■ TASK STATEMENT ■
All entries given below are to be returned word for word.

■ MATERIAL FOR THE TASK ■
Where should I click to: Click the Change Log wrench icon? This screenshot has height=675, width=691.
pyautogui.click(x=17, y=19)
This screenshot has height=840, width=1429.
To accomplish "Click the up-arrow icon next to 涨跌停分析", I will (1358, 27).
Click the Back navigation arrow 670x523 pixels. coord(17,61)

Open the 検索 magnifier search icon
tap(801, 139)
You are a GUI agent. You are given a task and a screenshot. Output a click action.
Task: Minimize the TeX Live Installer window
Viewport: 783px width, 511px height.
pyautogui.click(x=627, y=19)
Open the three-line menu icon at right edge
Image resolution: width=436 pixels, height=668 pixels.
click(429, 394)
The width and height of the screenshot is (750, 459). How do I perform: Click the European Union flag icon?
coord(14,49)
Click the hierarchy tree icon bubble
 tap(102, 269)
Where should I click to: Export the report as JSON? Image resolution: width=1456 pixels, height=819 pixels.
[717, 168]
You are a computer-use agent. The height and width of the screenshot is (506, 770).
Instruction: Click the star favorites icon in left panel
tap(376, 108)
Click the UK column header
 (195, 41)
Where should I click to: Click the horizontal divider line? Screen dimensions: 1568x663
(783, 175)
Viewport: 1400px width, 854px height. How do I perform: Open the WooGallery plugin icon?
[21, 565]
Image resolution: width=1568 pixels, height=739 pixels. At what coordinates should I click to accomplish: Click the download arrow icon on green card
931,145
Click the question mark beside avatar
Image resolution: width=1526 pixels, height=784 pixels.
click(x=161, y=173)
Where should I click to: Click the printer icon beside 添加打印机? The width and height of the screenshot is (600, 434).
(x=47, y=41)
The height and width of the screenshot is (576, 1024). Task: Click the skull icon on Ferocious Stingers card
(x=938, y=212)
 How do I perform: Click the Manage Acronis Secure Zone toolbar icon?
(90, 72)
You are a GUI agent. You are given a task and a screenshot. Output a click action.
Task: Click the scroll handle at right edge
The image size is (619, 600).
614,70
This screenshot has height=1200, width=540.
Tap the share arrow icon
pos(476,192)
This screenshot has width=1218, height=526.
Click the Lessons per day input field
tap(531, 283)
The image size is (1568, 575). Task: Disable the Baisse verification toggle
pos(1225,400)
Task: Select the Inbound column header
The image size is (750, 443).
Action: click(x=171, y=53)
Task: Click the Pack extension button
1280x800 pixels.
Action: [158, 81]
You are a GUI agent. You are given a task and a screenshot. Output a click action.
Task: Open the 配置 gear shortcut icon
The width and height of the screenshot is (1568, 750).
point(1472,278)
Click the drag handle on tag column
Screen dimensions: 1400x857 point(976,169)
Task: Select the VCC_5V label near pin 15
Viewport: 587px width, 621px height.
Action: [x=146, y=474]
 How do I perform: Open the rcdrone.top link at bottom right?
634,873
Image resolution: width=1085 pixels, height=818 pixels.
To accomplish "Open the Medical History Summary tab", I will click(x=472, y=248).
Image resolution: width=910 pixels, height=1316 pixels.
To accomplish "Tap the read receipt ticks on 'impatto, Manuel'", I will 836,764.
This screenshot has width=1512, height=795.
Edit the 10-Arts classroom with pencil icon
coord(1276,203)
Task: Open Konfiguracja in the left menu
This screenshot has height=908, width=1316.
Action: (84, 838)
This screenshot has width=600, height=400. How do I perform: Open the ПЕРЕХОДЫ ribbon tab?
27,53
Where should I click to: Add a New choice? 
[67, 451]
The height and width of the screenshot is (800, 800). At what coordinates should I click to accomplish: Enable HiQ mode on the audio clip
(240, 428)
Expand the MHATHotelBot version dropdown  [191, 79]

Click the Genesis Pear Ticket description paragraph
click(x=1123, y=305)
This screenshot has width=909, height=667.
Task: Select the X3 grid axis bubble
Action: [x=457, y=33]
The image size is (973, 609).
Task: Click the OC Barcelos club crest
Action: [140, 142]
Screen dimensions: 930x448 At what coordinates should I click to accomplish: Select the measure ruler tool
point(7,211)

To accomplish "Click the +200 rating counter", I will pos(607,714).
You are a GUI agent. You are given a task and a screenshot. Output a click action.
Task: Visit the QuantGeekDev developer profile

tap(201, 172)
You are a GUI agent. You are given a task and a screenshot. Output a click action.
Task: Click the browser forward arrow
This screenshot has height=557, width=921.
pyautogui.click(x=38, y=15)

■ ANSWER TO THE EXERCISE ■
Where should I click to: Click the Change Log wrench icon? This screenshot has height=675, width=691.
pyautogui.click(x=17, y=19)
This screenshot has height=840, width=1429.
To accomplish "Click the up-arrow icon next to 涨跌停分析", I will (1358, 27).
Click the Back navigation arrow 670x523 pixels. coord(17,61)

Open the 検索 magnifier search icon
tap(801, 139)
You are a GUI agent. You are given a task and a screenshot. Output a click action.
Task: Minimize the TeX Live Installer window
Viewport: 783px width, 511px height.
pyautogui.click(x=627, y=19)
Open the three-line menu icon at right edge
Image resolution: width=436 pixels, height=668 pixels.
click(429, 394)
The width and height of the screenshot is (750, 459). How do I perform: Click the European Union flag icon?
coord(14,49)
Click the hierarchy tree icon bubble
 tap(102, 269)
Where should I click to: Export the report as JSON? Image resolution: width=1456 pixels, height=819 pixels.
[717, 168]
You are a computer-use agent. The height and width of the screenshot is (506, 770).
Instruction: Click the star favorites icon in left panel
tap(376, 108)
Click the UK column header
 (195, 41)
Where should I click to: Click the horizontal divider line? Screen dimensions: 1568x663
(783, 175)
Viewport: 1400px width, 854px height. How do I perform: Open the WooGallery plugin icon?
[21, 565]
Image resolution: width=1568 pixels, height=739 pixels. At what coordinates should I click to accomplish: Click the download arrow icon on green card
931,145
Click the question mark beside avatar
Image resolution: width=1526 pixels, height=784 pixels.
click(x=161, y=173)
Where should I click to: Click the printer icon beside 添加打印机? The width and height of the screenshot is (600, 434).
(x=47, y=41)
The height and width of the screenshot is (576, 1024). Task: Click the skull icon on Ferocious Stingers card
(x=938, y=212)
 How do I perform: Click the Manage Acronis Secure Zone toolbar icon?
(90, 72)
You are a GUI agent. You are given a task and a screenshot. Output a click action.
Task: Click the scroll handle at right edge
The image size is (619, 600).
614,70
This screenshot has height=1200, width=540.
Tap the share arrow icon
pos(476,192)
This screenshot has width=1218, height=526.
Click the Lessons per day input field
tap(531, 283)
The image size is (1568, 575). Task: Disable the Baisse verification toggle
pos(1225,400)
Task: Select the Inbound column header
The image size is (750, 443).
Action: click(x=171, y=53)
Task: Click the Pack extension button
1280x800 pixels.
Action: [158, 81]
You are a GUI agent. You are given a task and a screenshot. Output a click action.
Task: Open the 配置 gear shortcut icon
The width and height of the screenshot is (1568, 750).
point(1472,278)
Click the drag handle on tag column
Screen dimensions: 1400x857 point(976,169)
Task: Select the VCC_5V label near pin 15
Viewport: 587px width, 621px height.
Action: [x=146, y=474]
 How do I perform: Open the rcdrone.top link at bottom right?
634,873
Image resolution: width=1085 pixels, height=818 pixels.
To accomplish "Open the Medical History Summary tab", I will click(x=472, y=248).
Image resolution: width=910 pixels, height=1316 pixels.
To accomplish "Tap the read receipt ticks on 'impatto, Manuel'", I will 836,764.
This screenshot has width=1512, height=795.
Edit the 10-Arts classroom with pencil icon
coord(1276,203)
Task: Open Konfiguracja in the left menu
This screenshot has height=908, width=1316.
Action: (84, 838)
This screenshot has width=600, height=400. How do I perform: Open the ПЕРЕХОДЫ ribbon tab?
27,53
Where should I click to: Add a New choice? 
[67, 451]
The height and width of the screenshot is (800, 800). At what coordinates should I click to accomplish: Enable HiQ mode on the audio clip
(240, 428)
Expand the MHATHotelBot version dropdown  [191, 79]

Click the Genesis Pear Ticket description paragraph
click(x=1123, y=305)
This screenshot has width=909, height=667.
Task: Select the X3 grid axis bubble
Action: [x=457, y=33]
The image size is (973, 609).
Task: Click the OC Barcelos club crest
Action: [140, 142]
Screen dimensions: 930x448 At what coordinates should I click to accomplish: Select the measure ruler tool
point(7,211)

To accomplish "Click the +200 rating counter", I will pos(607,714).
You are a GUI agent. You are given a task and a screenshot. Output a click action.
Task: Visit the QuantGeekDev developer profile

tap(201, 172)
You are a GUI agent. You are given a task and a screenshot. Output a click action.
Task: Click the browser forward arrow
This screenshot has height=557, width=921.
pyautogui.click(x=38, y=15)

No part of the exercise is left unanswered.